While we were in NYC last week and needed to get out of the pelting icy rain on Thursday, PJ and I saw Juno, the new film starring Ellen Page, Michael Cera, Jennifer Garner, Jason Bateman, and Allison Janney. Here’s the trailer:

Juno was written by Diablo Cody and was directed by Jason Reitman. It’s about a 16-year-old girl, Juno, played by Page, who gets pregnant after she sleeps with her adorably dorky boyfriend, played by Cera. After considering an abortion, she decides to go through with the pregnancy and give the child up for adoption. Before she even tells her parents that she’s pregnant, she finds the right couple to adopt the child: Garner’s uptight Vanessa and Bateman’s cool Mark. The film then follows Juno through her pregnancy as various comic complications ensue.

Juno has been getting a lot of great press and even some Oscar talk. I think it’s all well deserved, since this is a really good movie. Page is perfect as the 16-year-old who’s too smart for her own good. What I especially like about her performance is that she balances Juno’s innate intelligence with typical teenage stupidity. Juno doesn’t have all the answers, even if she does have a few of them.

The two stand out performances for me were those by Garner and Janney. Garner is great in this movie.

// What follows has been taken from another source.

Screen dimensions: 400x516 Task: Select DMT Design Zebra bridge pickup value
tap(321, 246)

Her character has the biggest story arc, and Garner shows Vanessa’s development from point A to point B really well. She too has to make her character’s transition believable and she definitely succeeds. She’s brilliant in this film and overcomes any doubts about her future career (let’s face it– she’s not had a great film career thus far [Elektra and 13 Going on 30 are examples]).

Janney is equally brilliant in a smaller role. She plays Juno’s step-mother. First, I like how this character is written. Cody avoids the stereotypical evil stepmom cliches and instead gives us a sympathetic and interesting woman. Janney does a great job embodying this woman and her comic timing is impeccable. In fact, both parents are well written and surprisingly likable characters. (J. K. Simmons plays her dad — I kept waiting for him to ass rape and then murder someone; I loved him on Oz!)

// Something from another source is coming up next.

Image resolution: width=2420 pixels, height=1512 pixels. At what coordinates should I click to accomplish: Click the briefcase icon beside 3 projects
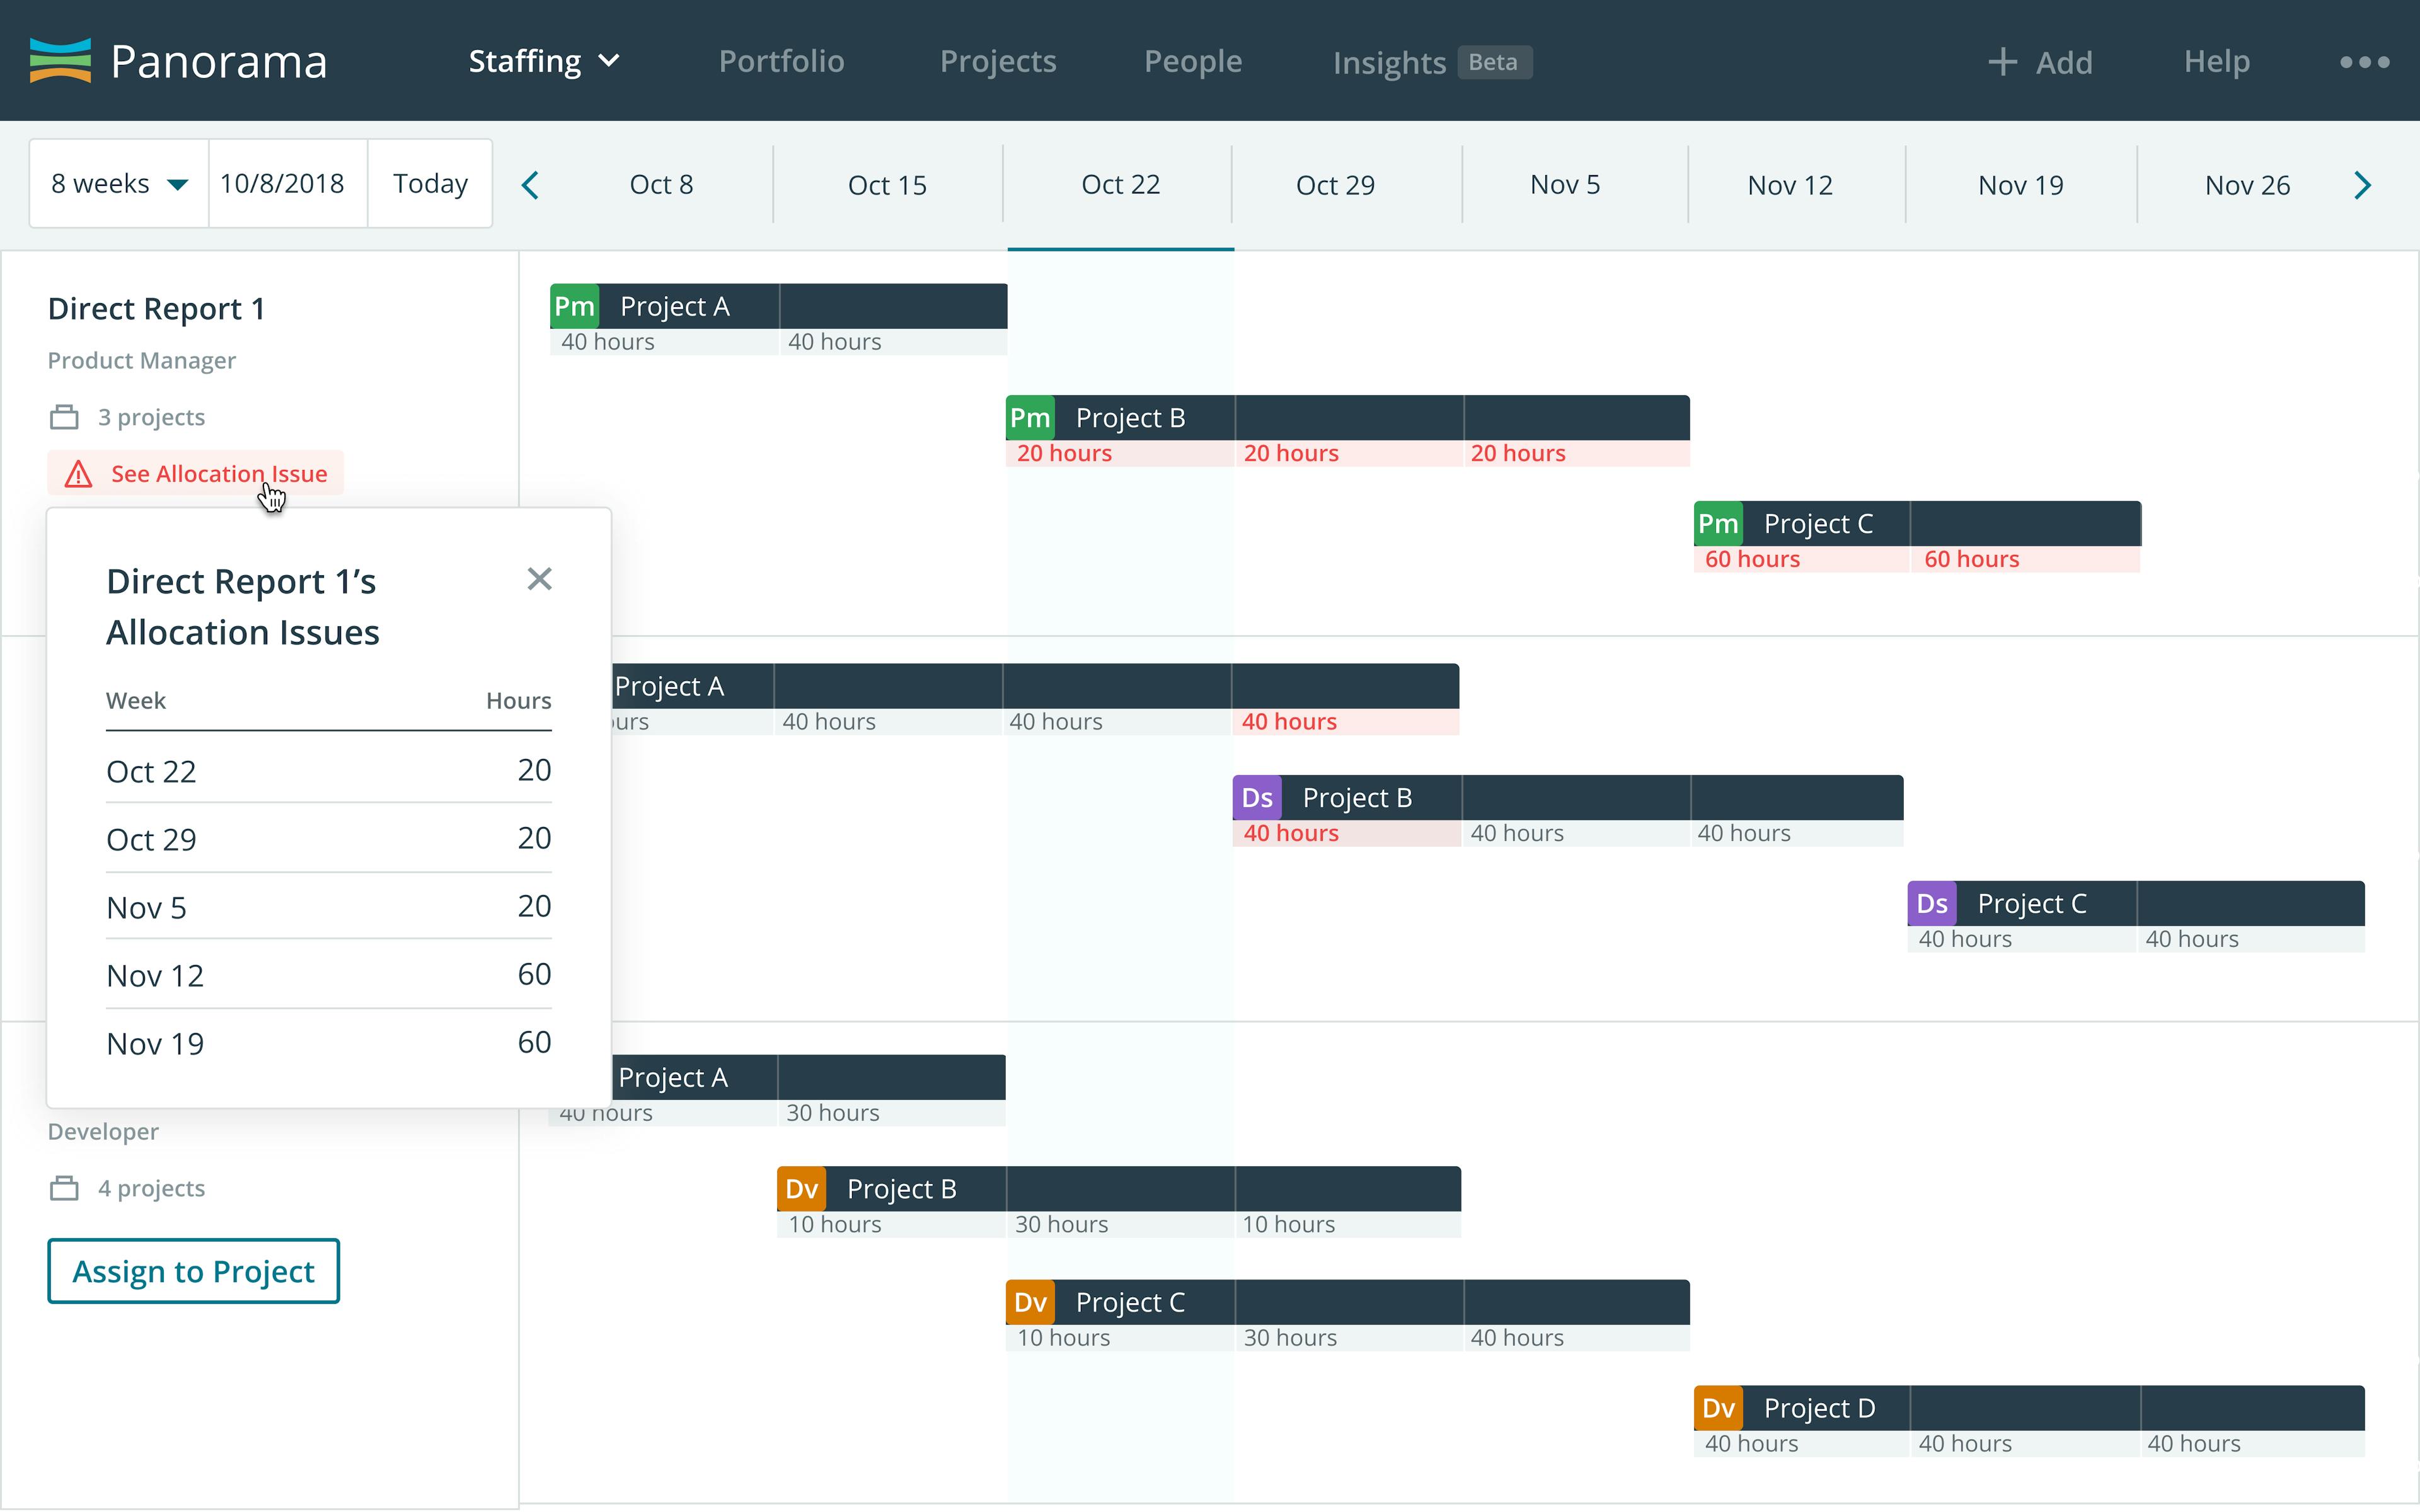64,416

This is now the second film this year that I’ve seen with Michael Cera, whom I love (see my review of Superbad here). But I do worry that he’s just playing the same part over and over again. His likable geek shtick is endearing, but it’s also getting old. I hope he finds another kind of character to play soon. Otherwise, I doubt that he’s going to have a long career. That said, he’s definitely endearing in this film. I’m always a sucker for the awkward geek.

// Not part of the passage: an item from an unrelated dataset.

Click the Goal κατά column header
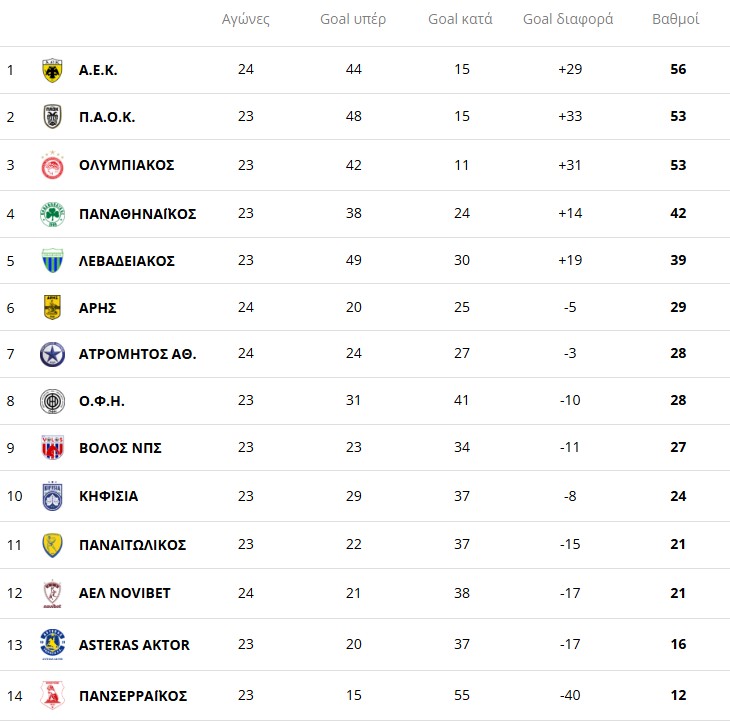This screenshot has height=721, width=730. pyautogui.click(x=460, y=19)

The movie also makes great use of this song by The Moldy Peaches:

Finally, while I don’t want to give away any of the main plot points, I also admired this film’s rejection of the idea that two parents are necessary to raise a child. Throughout the plot, the film argues against this notion as well as against the idea that Juno is somehow tainted or corrupted by her sexual activity and resulting pregnancy. This film’s ideology is a breath of fresh air. I really enjoyed it.